START Source data
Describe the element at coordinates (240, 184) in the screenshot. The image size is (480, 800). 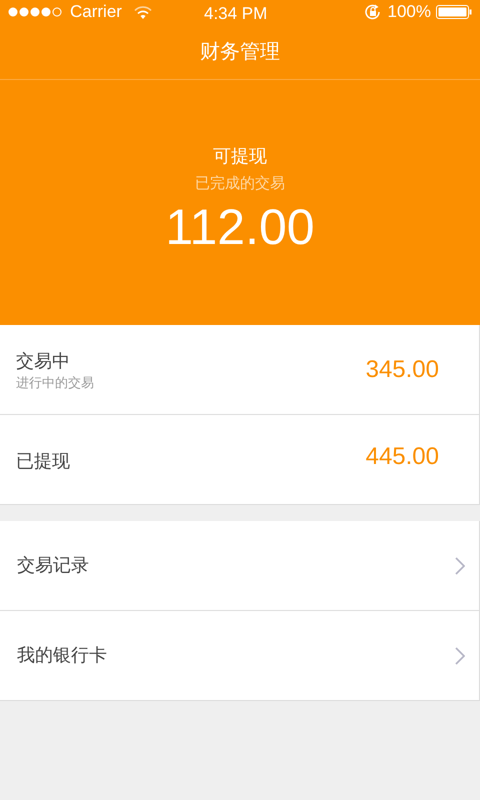
I see `balance-sublabel: 已完成的交易` at that location.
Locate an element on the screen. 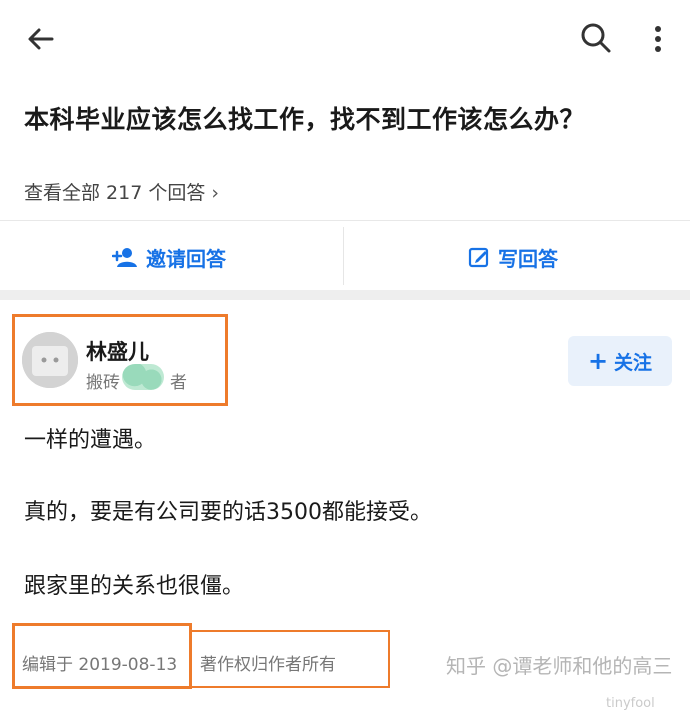  invite-answer-button: 邀请回答 is located at coordinates (169, 257).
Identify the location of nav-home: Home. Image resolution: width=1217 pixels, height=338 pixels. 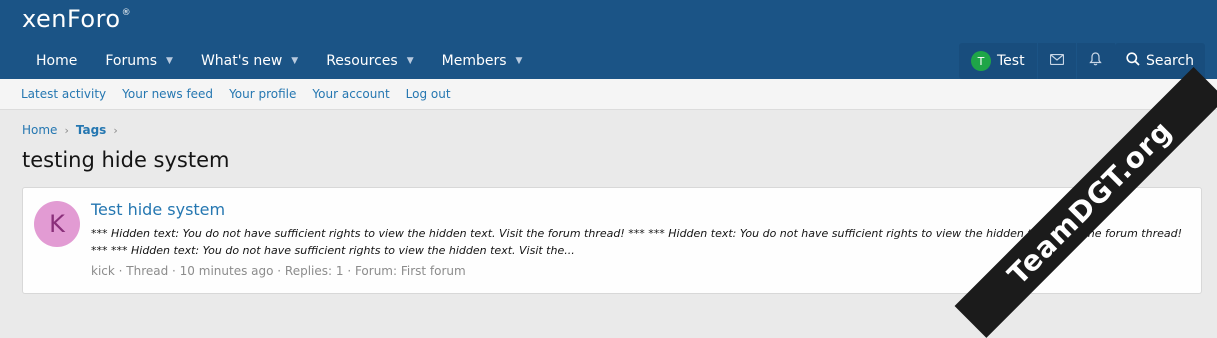
(56, 61).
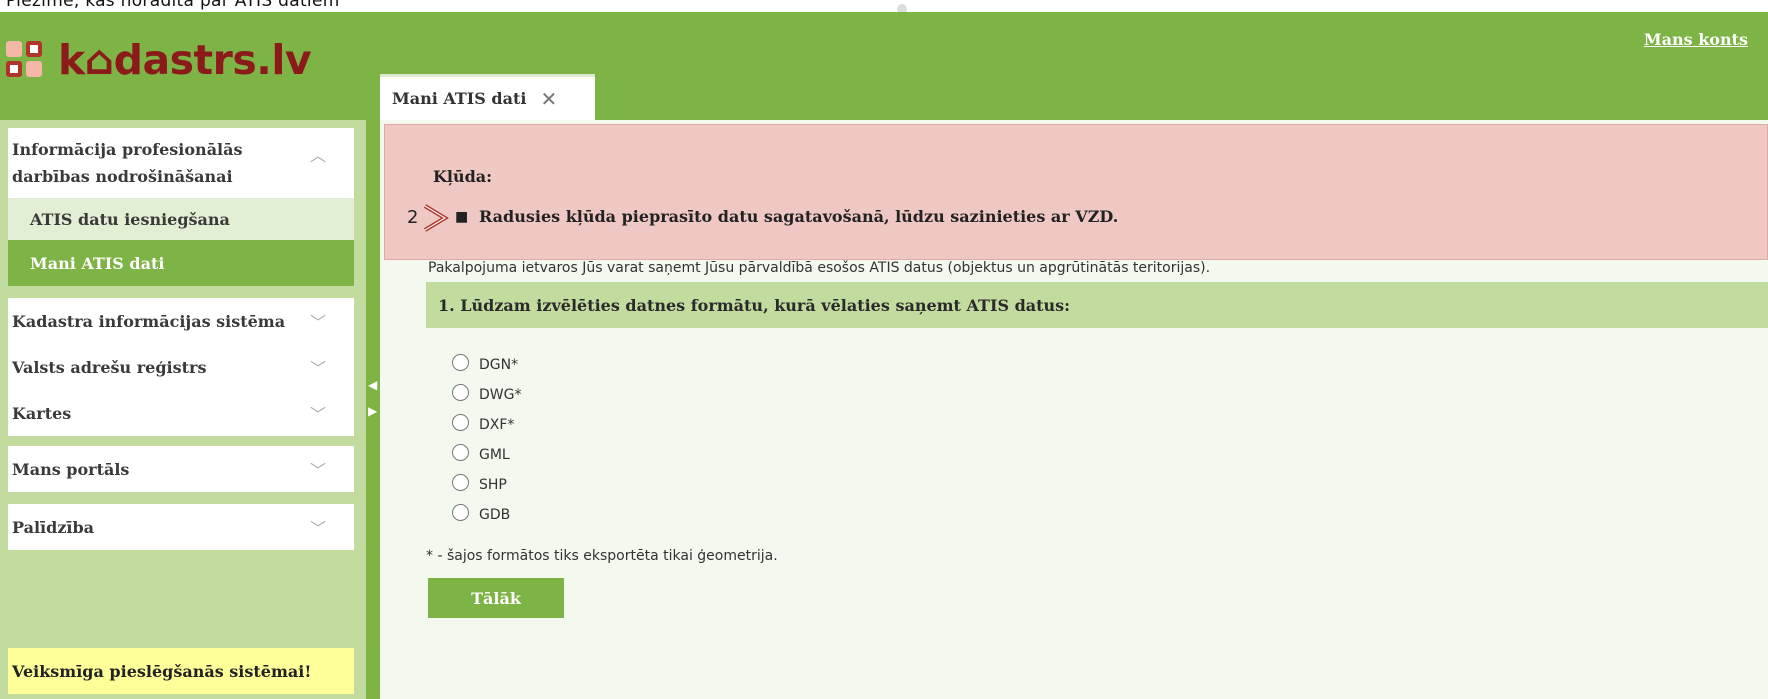  Describe the element at coordinates (495, 515) in the screenshot. I see `format-label: GDB` at that location.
END Source data
Transcribe the lines from the line containing "Identify the location" through the last line of the dataset entries, including both ends. Leave the pictures out of your answer.

Identify the location of nav-home: Home. Image resolution: width=1217 pixels, height=338 pixels. 
(56, 61).
  Describe the element at coordinates (495, 515) in the screenshot. I see `format-label: GDB` at that location.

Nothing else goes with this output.